Face à lui et à l'armée, «qui reste plus que jamais présente», selon Akram Direche, l'opposition politique est affaiblie et divisée.
«On se retrouve dans une situation où le régime gagne du terrain, consolidé par le sursis de la pandémie, l'absence de vision alternative à la sienne, rassurante et déchiffrable», écrivait récemment l'écrivain algérien Kamel Daoud dans une interview au quotidien genevois Le Temps.
«Il n'y a pas un régime mais plusieurs, en concurrence interne à l'évidence, tentés certains par des réformes réelles, d'autres par des contrôles encore plus stricts», soulignait-il.
Volonté d'atomiser le Hirak
Le pouvoir est toutefois fragilisé non seulement par le Hirak et l'urgence sanitaire mais aussi par la chute du prix des hydrocarbures, qui menace d'une grave crise économique l'Algérie, hyper dépendante de la rente pétrolière.
«Le gouvernement se préoccupe plus de la relance des activités économiques, sociales et scolaires que de la reprise du Hirak», argue Mansour Kedidir, chercheur au Centre de recherche en anthropologie sociale et culturelle (CRASC) d'Oran.
«Le nouveau président compte mettre en oeuvre les réformes promises, du projet de nouvelle Constitution à l'ouverture d'autres chantiers institutionnels.

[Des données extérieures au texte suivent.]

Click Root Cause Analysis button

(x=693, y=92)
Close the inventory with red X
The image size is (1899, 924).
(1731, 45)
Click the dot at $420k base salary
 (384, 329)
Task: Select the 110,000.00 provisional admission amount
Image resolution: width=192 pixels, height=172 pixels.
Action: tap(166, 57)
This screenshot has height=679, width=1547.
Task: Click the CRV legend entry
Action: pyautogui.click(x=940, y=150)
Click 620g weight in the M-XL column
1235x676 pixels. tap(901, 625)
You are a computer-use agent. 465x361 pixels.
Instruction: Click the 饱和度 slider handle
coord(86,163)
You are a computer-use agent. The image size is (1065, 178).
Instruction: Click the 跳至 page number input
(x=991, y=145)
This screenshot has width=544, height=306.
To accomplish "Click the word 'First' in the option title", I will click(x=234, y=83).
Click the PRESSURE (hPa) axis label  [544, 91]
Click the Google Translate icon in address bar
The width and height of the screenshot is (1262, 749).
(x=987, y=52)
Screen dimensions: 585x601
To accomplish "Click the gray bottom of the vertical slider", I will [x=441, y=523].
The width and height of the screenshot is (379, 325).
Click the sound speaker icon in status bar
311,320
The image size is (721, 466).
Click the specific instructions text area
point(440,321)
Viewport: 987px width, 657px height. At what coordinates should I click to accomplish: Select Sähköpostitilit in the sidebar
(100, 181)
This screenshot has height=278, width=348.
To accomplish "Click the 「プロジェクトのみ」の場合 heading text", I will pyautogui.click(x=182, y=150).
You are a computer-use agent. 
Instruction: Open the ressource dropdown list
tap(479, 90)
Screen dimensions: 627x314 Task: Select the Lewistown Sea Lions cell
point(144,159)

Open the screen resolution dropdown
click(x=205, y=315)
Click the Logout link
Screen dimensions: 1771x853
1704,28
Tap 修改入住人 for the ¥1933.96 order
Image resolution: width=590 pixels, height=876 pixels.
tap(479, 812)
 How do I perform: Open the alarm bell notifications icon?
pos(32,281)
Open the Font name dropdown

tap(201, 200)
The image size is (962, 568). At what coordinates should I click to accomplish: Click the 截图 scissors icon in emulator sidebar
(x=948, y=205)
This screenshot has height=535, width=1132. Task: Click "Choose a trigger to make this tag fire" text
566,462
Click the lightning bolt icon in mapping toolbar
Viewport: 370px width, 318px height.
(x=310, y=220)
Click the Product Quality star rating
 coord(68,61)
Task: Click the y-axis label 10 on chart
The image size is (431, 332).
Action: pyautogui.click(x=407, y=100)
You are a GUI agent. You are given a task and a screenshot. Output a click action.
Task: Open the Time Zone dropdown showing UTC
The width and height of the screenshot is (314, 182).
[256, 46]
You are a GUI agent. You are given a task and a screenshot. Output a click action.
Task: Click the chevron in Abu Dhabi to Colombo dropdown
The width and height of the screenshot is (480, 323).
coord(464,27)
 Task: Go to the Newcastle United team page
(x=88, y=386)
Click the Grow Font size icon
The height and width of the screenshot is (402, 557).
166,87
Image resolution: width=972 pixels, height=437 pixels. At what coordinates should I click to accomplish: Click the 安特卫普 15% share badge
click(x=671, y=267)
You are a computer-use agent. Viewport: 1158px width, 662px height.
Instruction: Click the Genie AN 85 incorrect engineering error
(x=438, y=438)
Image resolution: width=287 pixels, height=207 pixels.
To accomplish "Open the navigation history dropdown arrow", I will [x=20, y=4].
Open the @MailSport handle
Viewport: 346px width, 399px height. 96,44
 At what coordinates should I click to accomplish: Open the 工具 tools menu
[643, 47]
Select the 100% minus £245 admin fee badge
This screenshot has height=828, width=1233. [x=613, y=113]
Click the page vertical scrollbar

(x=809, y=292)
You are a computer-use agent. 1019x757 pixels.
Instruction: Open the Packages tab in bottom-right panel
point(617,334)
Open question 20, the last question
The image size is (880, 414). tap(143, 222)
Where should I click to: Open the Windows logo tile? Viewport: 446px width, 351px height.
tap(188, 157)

Il projette d'insuffler une nouvelle dynamique dans l'économie et d'asseoir son crédit dans la société. La tâche est ardue», reconnaît-il.
Le fait même que Tebboune veuille faire inscrire le Hirak dans le marbre de la Constitution, à l'occasion d'une révision, signifie qu'il s'apprête à en signer l'avis de décès, selon des observateurs.
«Profitant de l'urgence sanitaire et du confinement, il y a effectivement une volonté d'atomiser le Hirak. Mais le régime n'arrive pas à voir que le Hirak, c'est avant tout des idées et les idées ne meurent pas», assure Asma Mechakra, chercheuse en biomédecine, qui milite pour la libération de Karim Tabbou, figure emblématique de la contestation en prison.
«Peut-être que ma génération ne verra pas le changement mais nous aurons laissé le terreau pour l'épanouissement d'une nouvelle Algérie.»